Of all the people I have met, I have never known anybody in whom the flame of a dream burned more steadily but strangely as Adhip. We were all in college, naïve and inexperienced, and vague hopes of being doctors, engineers and lawyers were a dime a dozen, with a few who had eyes on government or commercial jobs. Not Adhip. He had a dream – that most of us thought was a quirk. He wasn’t thinking of a job at all.
He wanted to start ‘on his own.’
Others were skeptical of what they considered his grandiose ideas, but I was at least a more patient listener. What did he have in mind, I wondered. I had heard his father had started from scratch and built a massive engineering works that produced railway parts.
“Do you intend to start a factory,” I asked Adhip.
“No,” he laughed, “I want to do better.”
He explained that India had an opulence of varied cuisine, but the city had not a single classy restaurant that offered a variety of such cuisine, let alone a fusion of some. He had been taking cooking lessons from a skilled chef that his father employed. He planned to form his idea of a pioneering restaurant that would revolutionize the concept of food service business.
I had to give this lanky young fellow the credit for uncommon imagination, though I had no idea how he could pull off the idea, given the amount of credit and resources he would need. I told him I admired his entrepreneurial spirit and would like to know whatever he did next.
The moment we graduated Adhip made a modest start by initiating a coffee shop with a few select food items. I invited some college friends and went there for a party. Since I had meanwhile found a job, I could afford to decline Adhip’s gracious offer to be the host. I liked the cozy warmth of Adhip’s place and it was a new idea, long before Starbucks. Still, it folded in a few months because a competing chain opened a café nearby before Adhip could develop steady clients.

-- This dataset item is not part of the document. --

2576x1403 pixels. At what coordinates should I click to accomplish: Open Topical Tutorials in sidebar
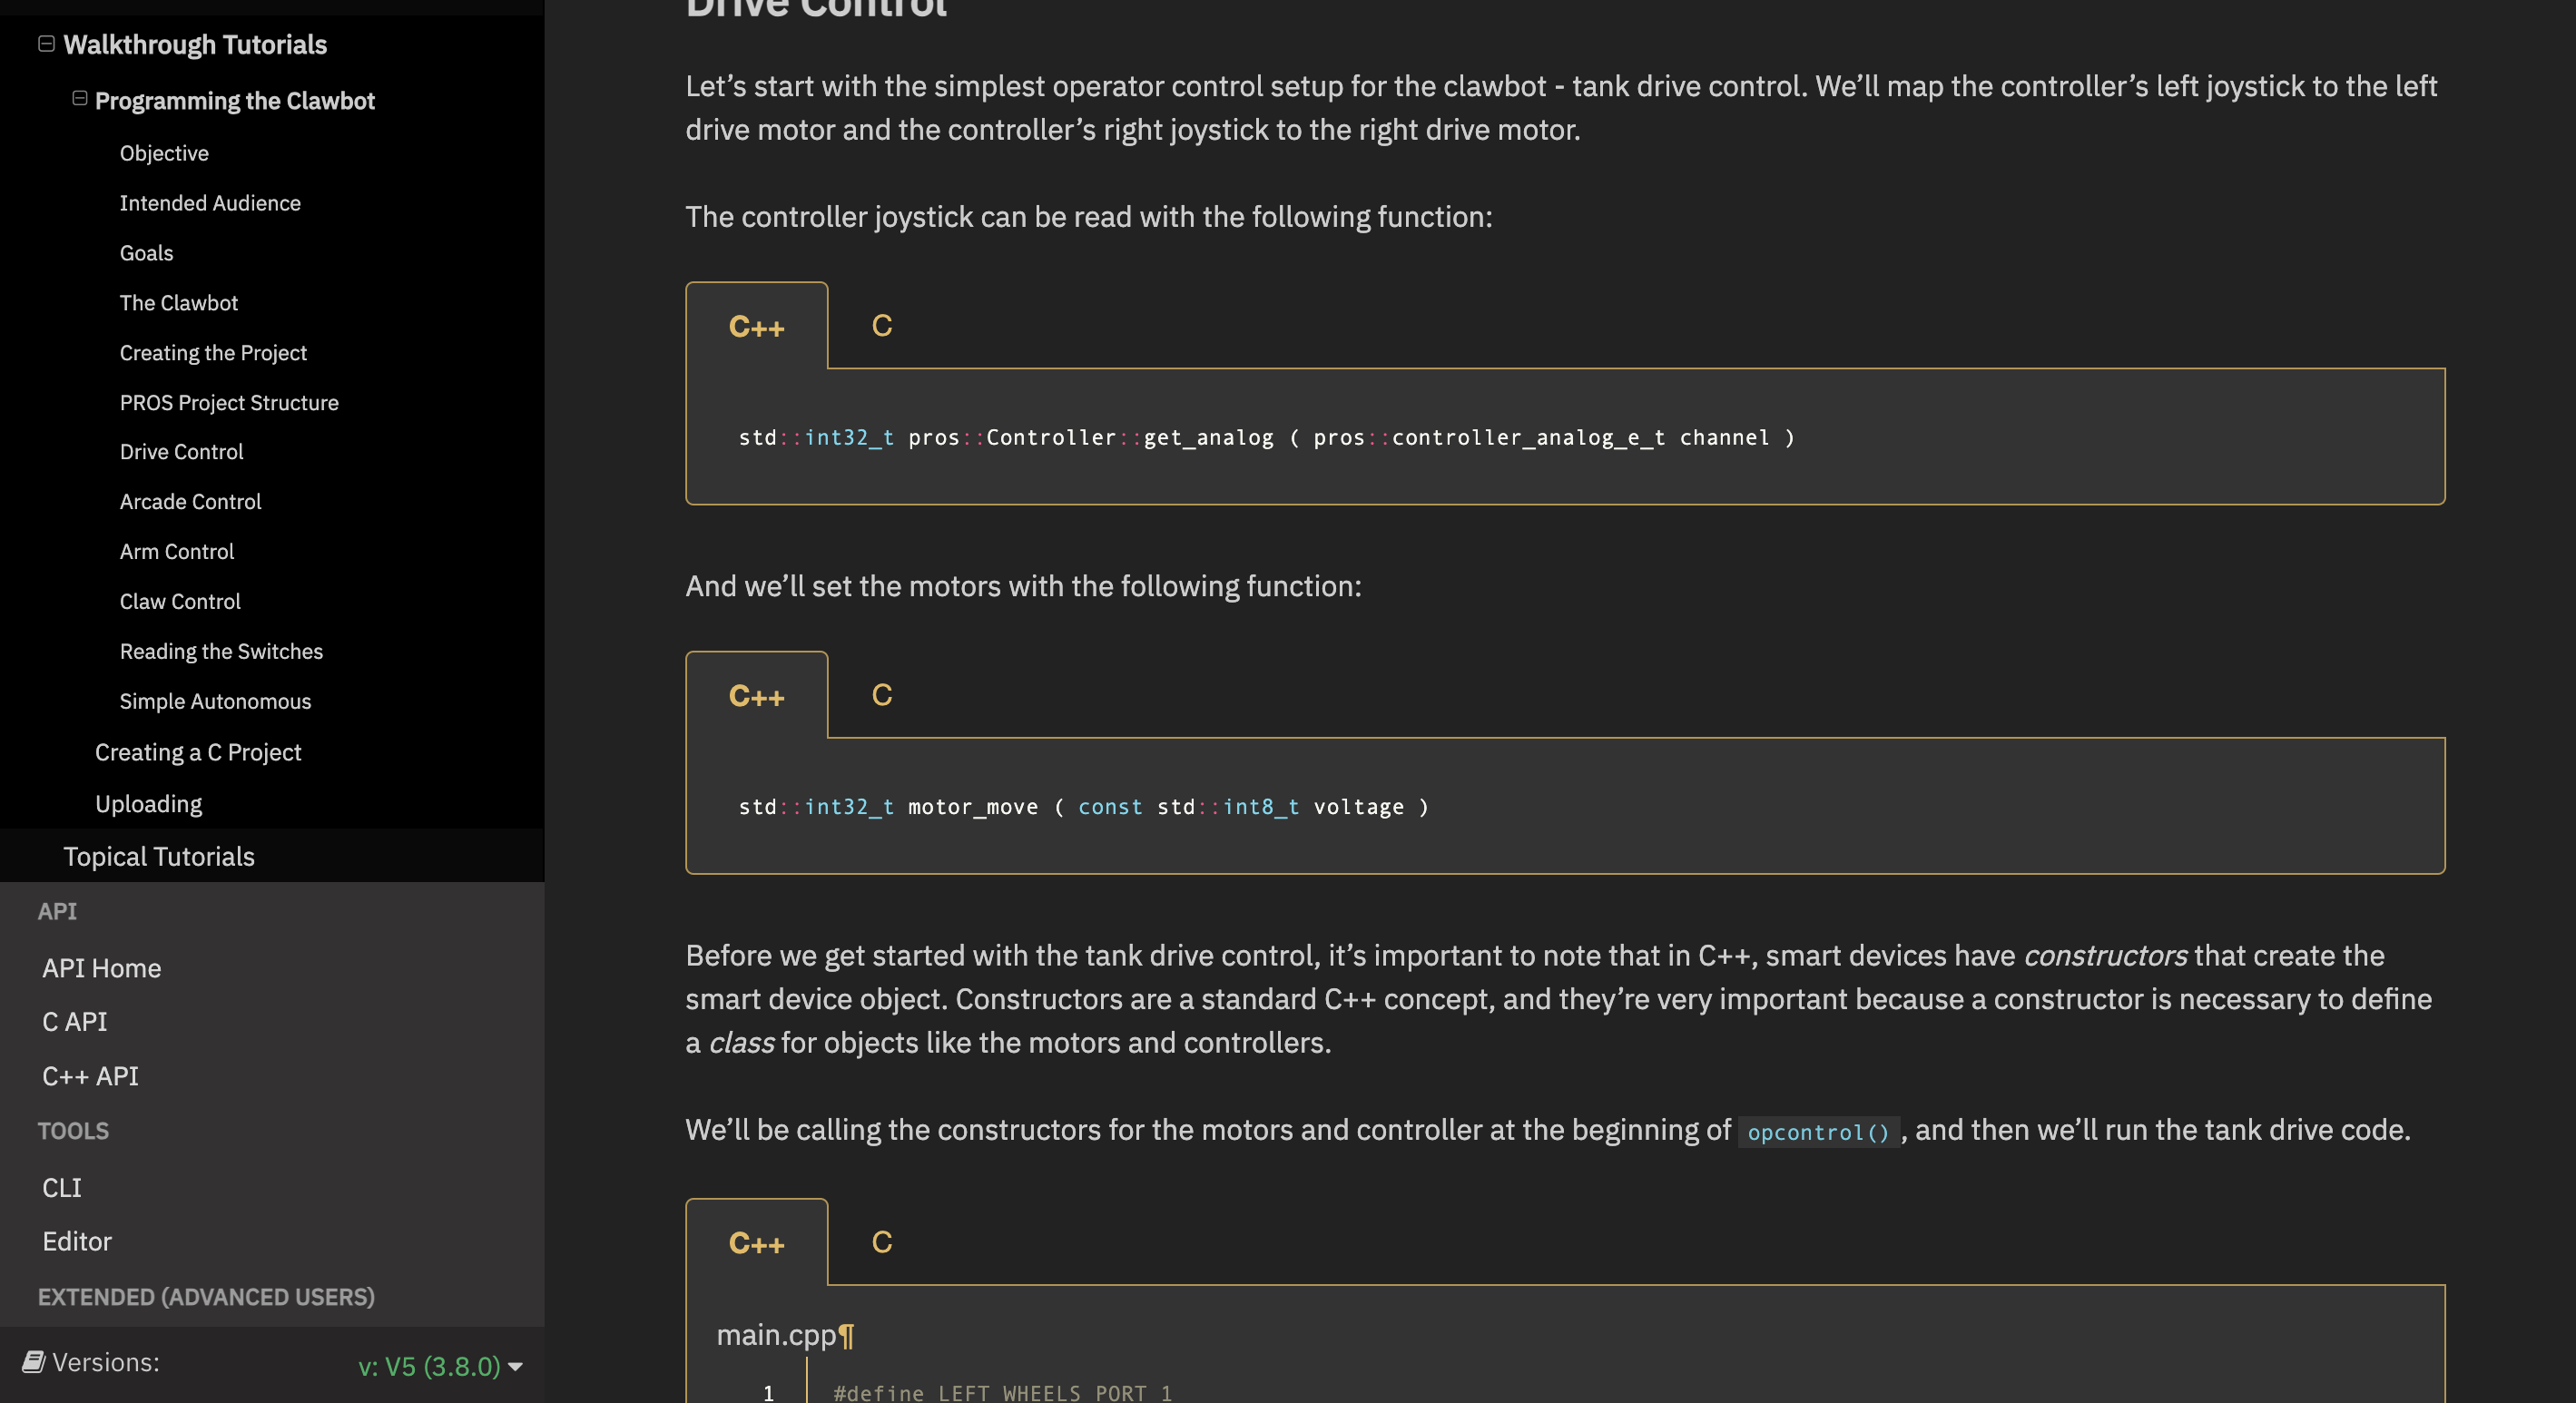[x=159, y=856]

That did not deter Adhip’s spirit when I met him next at a friend’s birthday party. He had lost the capital his father had advanced him for the restaurant; he had started a business that did not require a capital outlay. He secured orders for small parts from manufacturing companies, which were then made by his father’s factory according to the given specification. Adhip supplied the finished parts to his clients, paid his father the cost of making them and kept a decent margin. His company, he told me, was independent of his father’s and he operated from a tiny office rented near his father’s plant.
Adhip’s business prospered. He took pains to understand his clients’ needs and supply parts that met specifications perfectly. His reputation grew and his clientele. When we had tea together, he mentioned that his father wanted him to take over the parental factory, but he preferred to run his own separate business. I could see Adhip was now quite successful in his new line of work. He seemed to have dropped his food service idea; I was too embarrassed to mention it.
I was out of the country for some years, and when I returned I called old friends including Adhip. He invited me to lunch at a new restaurant downtown. It was a large, modern restaurant with an unusual open look, located on a major corner, and I was received royally when I mentioned the host’s name. In a minute Adhip came and joined me – not from the entrance but from the kitchen! I knew instantly then that he had never given up his idea of a classy restaurant that could do well in the city. The buzzing restaurant, packed with diners, told me what Adhip modestly elaborated later: his was now the prime dining place in town.
I looked at Adhip’s radiant face as he spoke of his plans. I had underestimated him. He had remained steadfastly loyal to his adolescent dream.